Thats comforting from a human perspective, yet still very creepy. Haha!


----------



## primandimproper (Apr 20, 2020)

Cheallaigh said:


> and you didn't reset?



No, I bought it and locked in a cage in my basement like the Warrens did with Annabelle xD


----------



## Cory (Apr 20, 2020)

trickyfox said:


> Disturbing, yet amazing:
> 
> *Meme shirt*
> 
> ...


hold on is this real


----------



## Sweetley (Apr 20, 2020)

All the items mentioned in this thread are the perfect equipment for a horror themed island (yes, even the meme shirt if you use it in the right way).


----------



## Sander (Apr 20, 2020)

Canberra's picture or poster honestly. I'm almost certain I will not get that 5-star rating while that monstrosity resides on my island.
When I obtain that thing's picture or poster I will put it up in my basement along w/ some obvious picks listed here, to make some sort of wicked shrine.


----------



## Vadim (Apr 20, 2020)

Nunnafinga said:


> View attachment 245005
> The Mouth of Truth is one of creepier things I've seen in Animal Crossing.I don't know if it's in New Horizons but every time I get something from Gulliver I hope it's not this.


I LOLed hard when i saw that face hahaha


----------



## Figment (Apr 20, 2020)

I put a dolly on a stool next to a table outside to have a stand in for a tea party and forgot about it.  It gave me the creeps when I walked by it from a further angle. The foggy atmospheric perspective  made it look 100x creepier than it already is.


----------



## capnport (Apr 20, 2020)

ThomasNLD said:


> I find the kettle bathtub kinda disturbing, gives me a bit of a cannibal vibe.


Kettle bathtub? What does it look like?


----------



## trickyfox (Apr 20, 2020)

Cory said:


> hold on is this real


it is! and it comes in many colors...hahaha


----------



## Uffe (Apr 20, 2020)

LuchaSloth said:


> It's a DIY.
> 
> I made a bunch and mixed them with some other stone elements to create a graveyard in the north of my village.
> 
> There are also 5 or 6 variants of it. All of which are pretty cool depending on the look you're going for.


Thanks. I'm hoping I'll be able to make one soon.


----------



## RedPanda (Apr 20, 2020)

Raz said:


> i remember visiting a dream town in NL that was full of dolls and creepy masks.
> 
> that was like walking into someones disturbed mind lol


Oh if it's the town I'm thinking of that town was legendary. There were even articles written about it. Aika Village. That person was incredible in the way they made a narrative experience for the visitor.


----------



## Imaginetheday (Apr 20, 2020)

I got the wasp head model that you hang on your wall from a balloon.

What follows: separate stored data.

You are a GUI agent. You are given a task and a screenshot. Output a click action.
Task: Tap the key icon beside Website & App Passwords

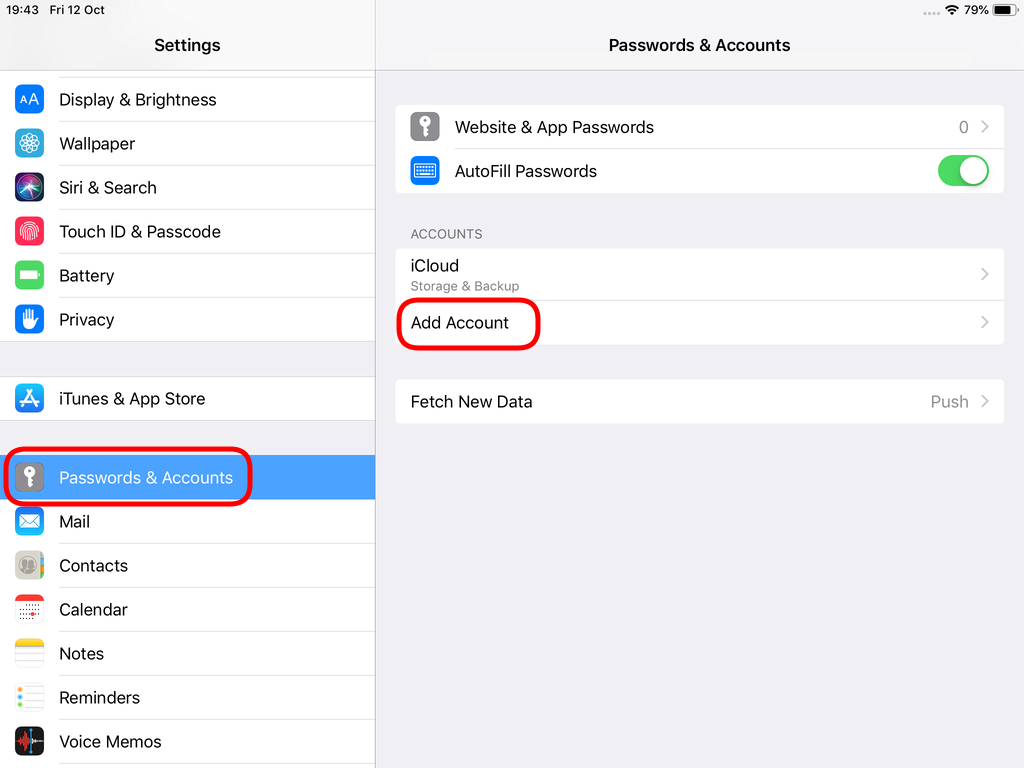pos(424,127)
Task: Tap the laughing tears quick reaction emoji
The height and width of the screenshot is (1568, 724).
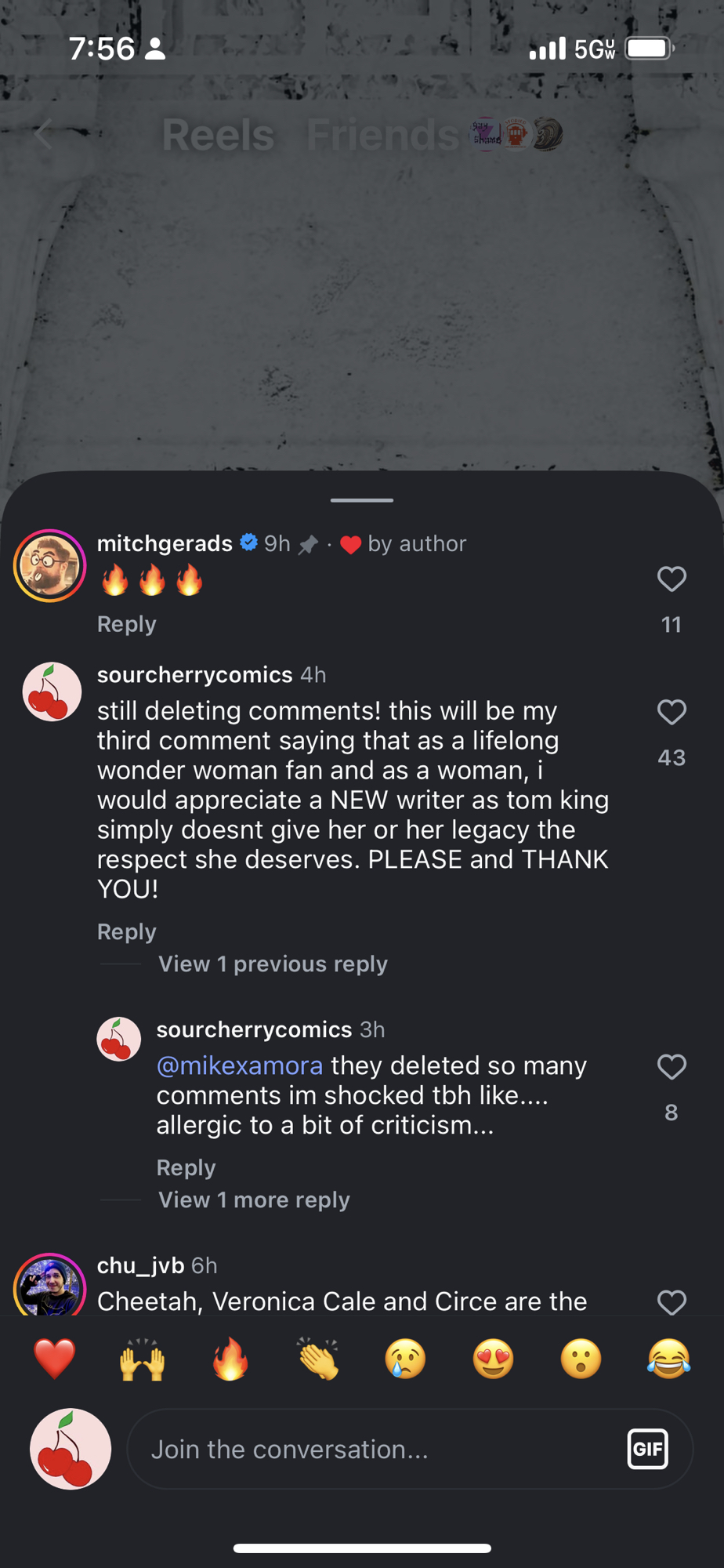Action: coord(668,1359)
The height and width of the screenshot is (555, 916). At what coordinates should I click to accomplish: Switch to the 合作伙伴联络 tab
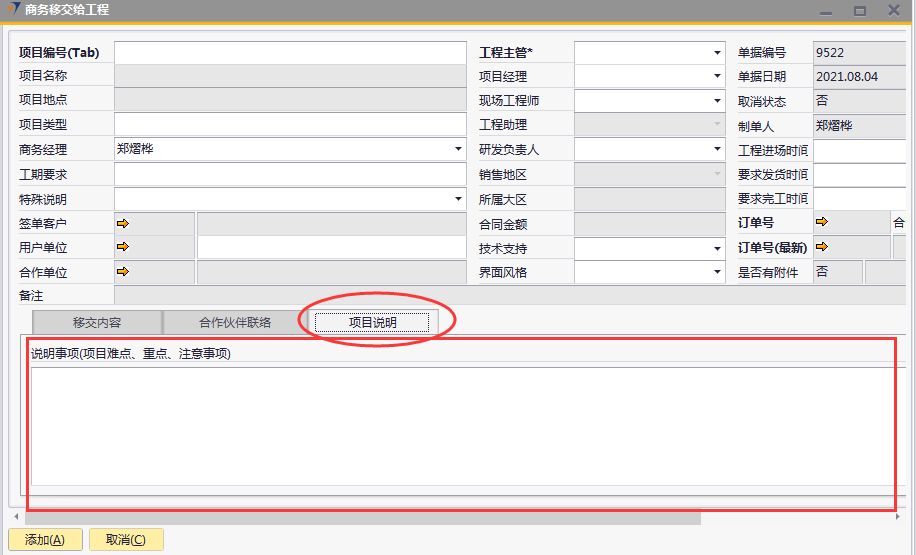(235, 322)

Honestly, who wants to look at that???


----------



## Neorago (Apr 20, 2020)

honestly? the tea cup ride when it’s still on and it’s nighttime. maybe I’ve watched too many horror movies but something about that tune in an empty amusement park (none of my villagers ever go to that area) is ominous as heck!


----------



## crystalmilktea (Apr 20, 2020)

noh mask and grasshopper head model ;w;


----------



## Marte (Apr 20, 2020)

When I tell you I _screamed_ when I touched the bamboo doll…


----------



## RedPanda (Apr 20, 2020)

Imaginetheday said:


> I got the wasp head model that you hang on your wall from a balloon. Honestly, who wants to look at that???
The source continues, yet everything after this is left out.